I can just hear it now. A garden tour of some fine Southern plantation with a slightly-past-middle-aged woman drawing out that joyful word in her finest, syrupy southern twang for the ages, while pointing towards a prized potted standard. Camellias are about as southern as Scarlet O’Hara and Brett Butler, even though they are yet another Asian native which has been more successful here than there in terms of landscape plants. While those of us in the North again balk at the Southerner’s ability to cultivate beautiful plants during the season where six inches of snow on the ground is a standard- these plants do remarkably well in cool greenhouses.

Camellias, in addition to being great standards for a Southern garden, happen to be the same genus producing the world’s most widely consumed beverage- tea. I wouldn’t recommend trying to grow your own tea- as a moist, cool, mountainside is what truly brings out the flavor; but it is certainly possible to have a small novelty harvest if you truly are adamant about growing your own. I would instead go for the floral gold that ensures a bright, cheery bloom for those gray days when you really need a reminder that things do indeed grow somewhere this time of year. While you’re at it, go for pleasing the nose as well- since there are now many scented hybrids thanks to the many C. lutchuensis and C. sasanqua crosses. I can’t attest to having actually smelled any of the identified cultivars, but I can attest to their existence.

In Hot Springs, Arkansas, (of all places) there is a small botanical garden which features an impressive stand of Camellia crosses, and it was there that I for the first time ran across a scented hybrid. Actually I ran across a few, one a C. japonica cross, but the others likely a C. lutchuensis or C. yunnanensis cross. The C. japonica hybrid was very beautiful, but the smell was almost like a wax flower- it was so light it would hardly qualify for a spot in the scented garden. The fragrance to me is just very lightly of tea rose- almost like the dew on the petals light. The other hybrids though were more scented, being almost like Hyacinth without the knockout punch, like most scented flowers this season. I believe Tovah Martin made a comment on this phenomenon of most spring flowers being scented in the realm of Hyacinth this time of year in The Essence of Paradise, and I find the accuracy of that comment hilariously true.

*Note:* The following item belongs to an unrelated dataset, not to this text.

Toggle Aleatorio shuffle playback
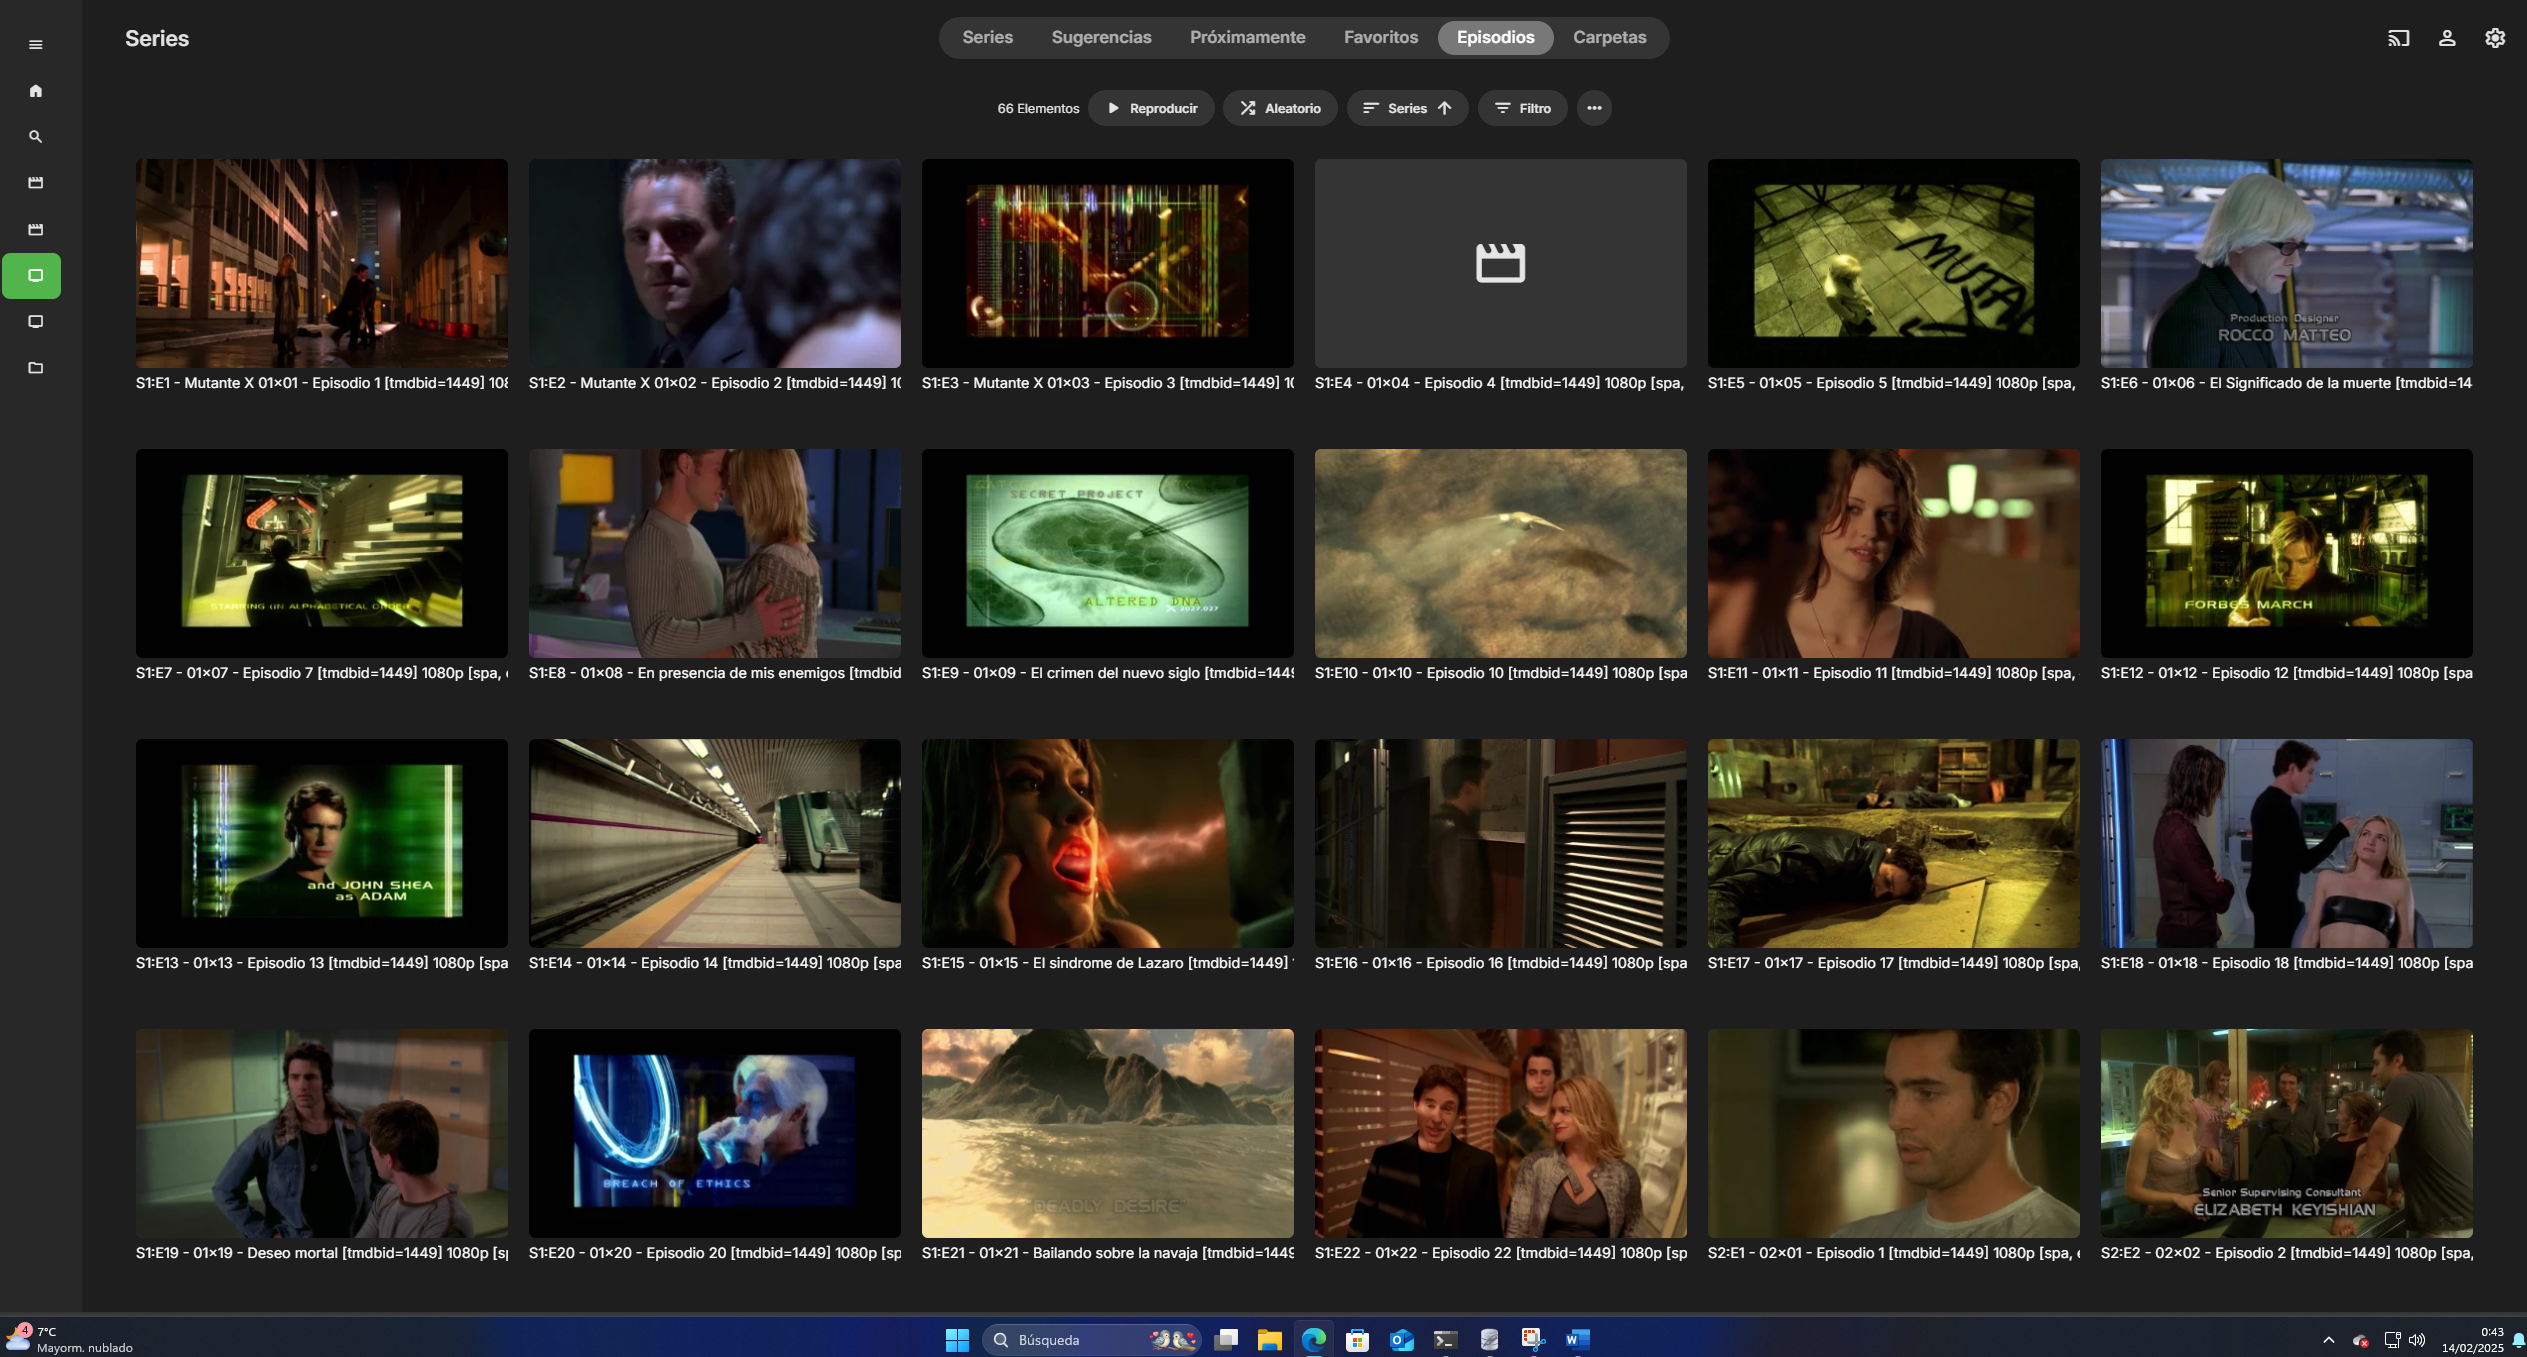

In any case, there are many hybrids to choose from for your olfactory fill, in scents ranging from rosy, (as if Camellias aren’t rose-like enough) to honey, and Cinnamon sugar. I recommend going with Logee’s if you’re wanting to buy your own, as they have a good list of greenhouse cultivars available- but please don’t get carried away and start dressing in Antebellum attire and quoting “Gone With the Wind”, that’s the last thing we all need!